# Task details
Exact copy, pictures excluded: the lines from the one containing "Viewport: 892px width, 725px" to the end of the listing.

# Material supplied

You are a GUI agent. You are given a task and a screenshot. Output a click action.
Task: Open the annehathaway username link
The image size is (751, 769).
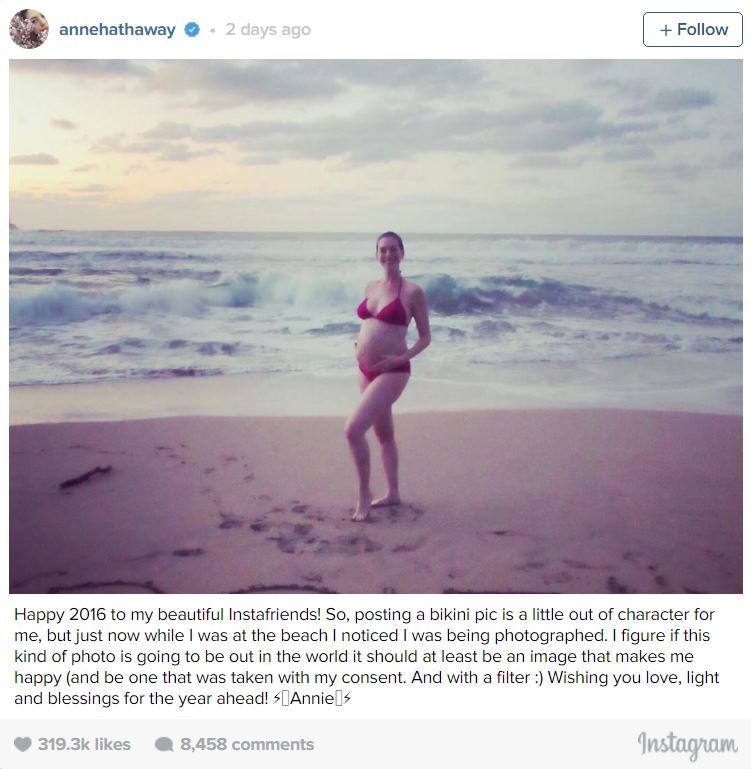pos(117,29)
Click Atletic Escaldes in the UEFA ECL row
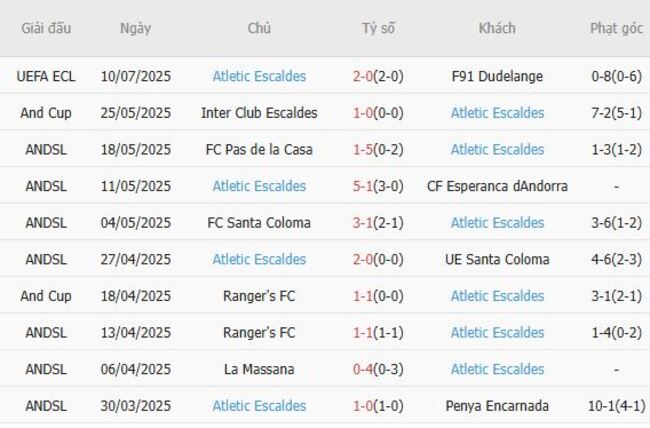The image size is (650, 428). [259, 76]
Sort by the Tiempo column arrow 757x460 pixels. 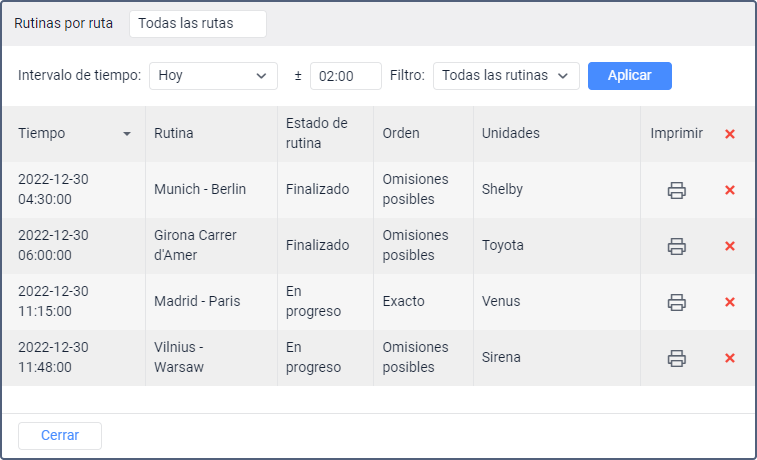(127, 134)
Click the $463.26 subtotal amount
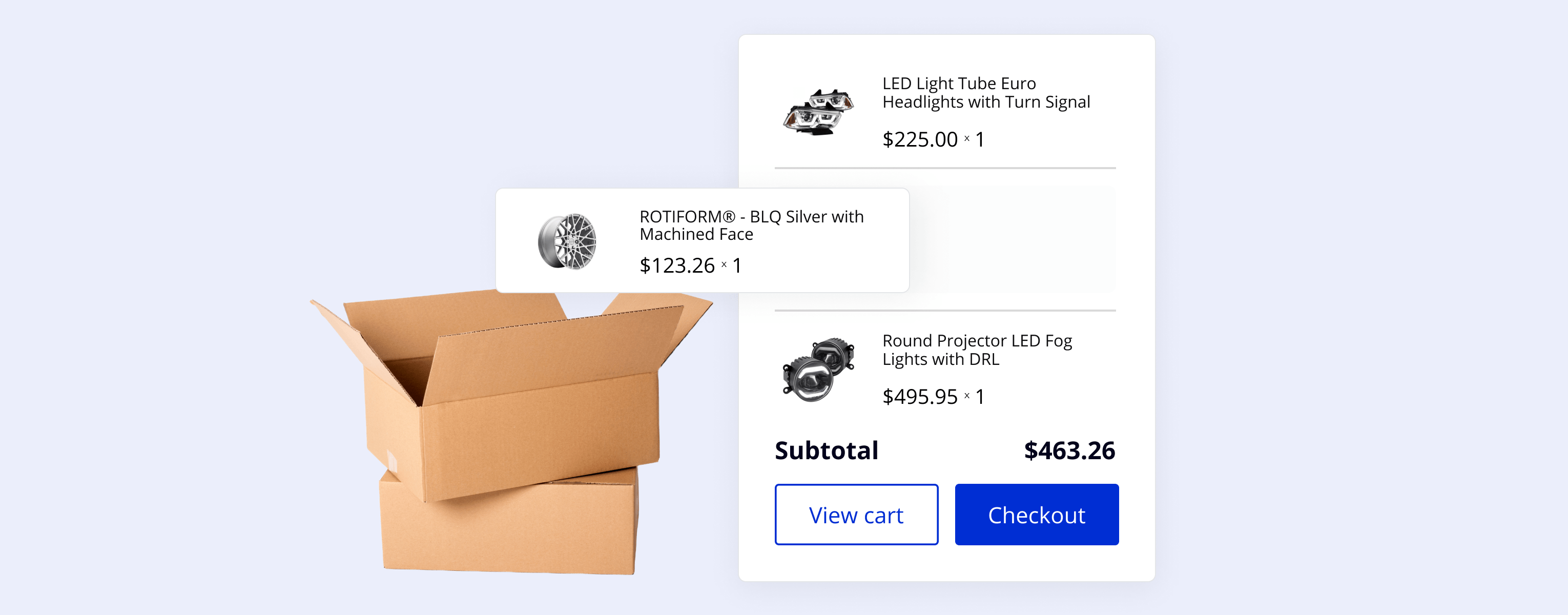 [x=1069, y=450]
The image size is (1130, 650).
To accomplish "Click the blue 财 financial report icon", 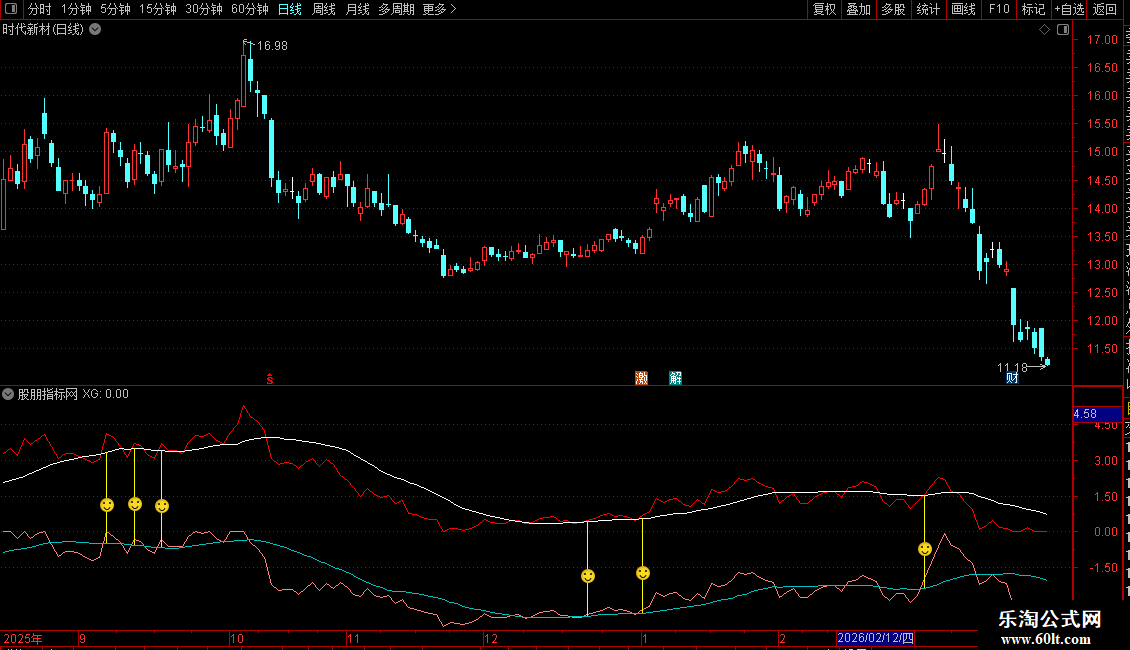I will [x=1012, y=378].
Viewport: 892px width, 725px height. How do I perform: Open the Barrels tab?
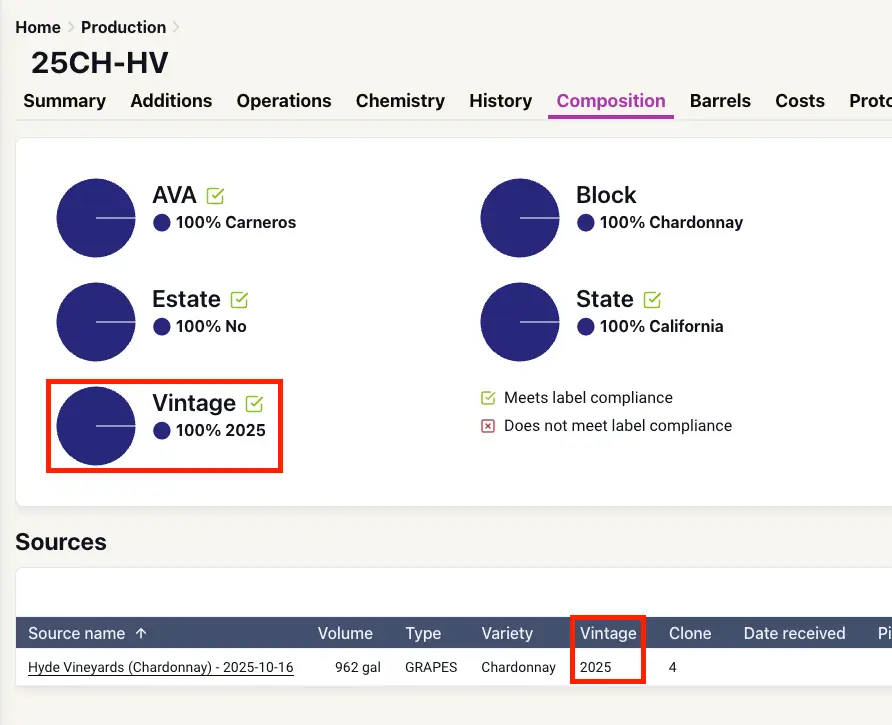[x=720, y=101]
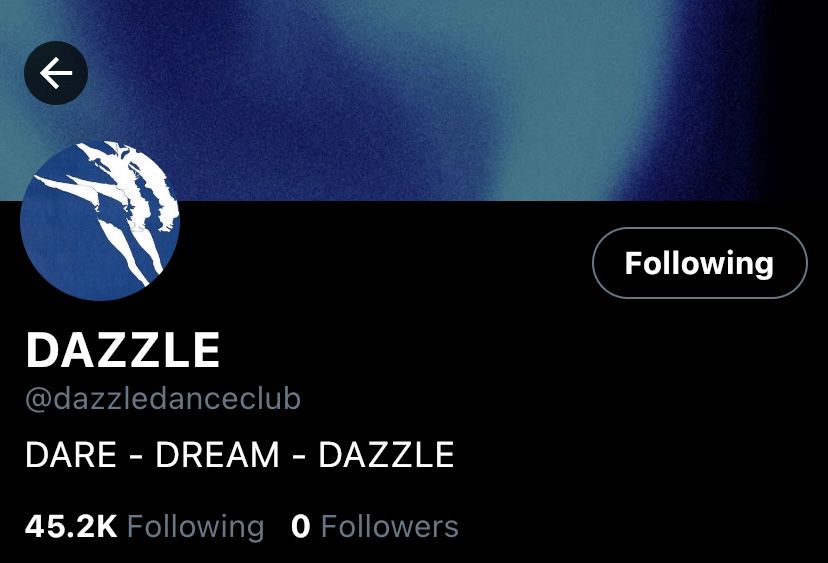Toggle the Following button to unfollow
The image size is (828, 563).
[700, 263]
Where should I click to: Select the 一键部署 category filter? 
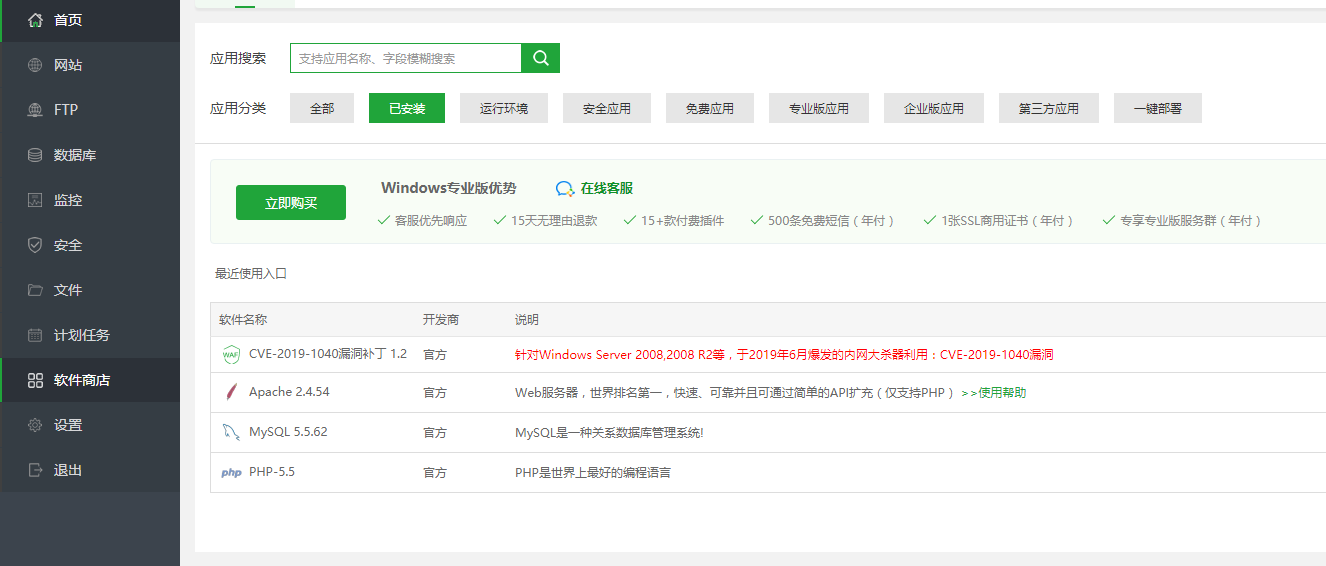(1157, 108)
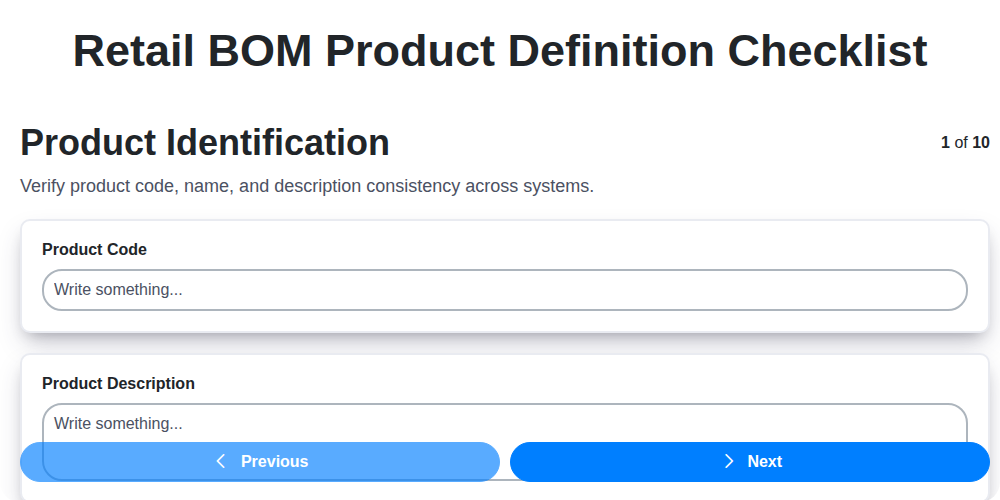Go to the next checklist step
This screenshot has height=500, width=1000.
click(x=750, y=462)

# The completed task
Viewport: 892px width, 725px height. How do I perform: Open the Barrels tab?
[x=720, y=101]
Toggle the Following button to unfollow
The image size is (828, 563).
[700, 263]
Where should I click to: Select the 一键部署 category filter? 
(1157, 108)
Go to the next checklist step
This screenshot has height=500, width=1000.
click(x=750, y=462)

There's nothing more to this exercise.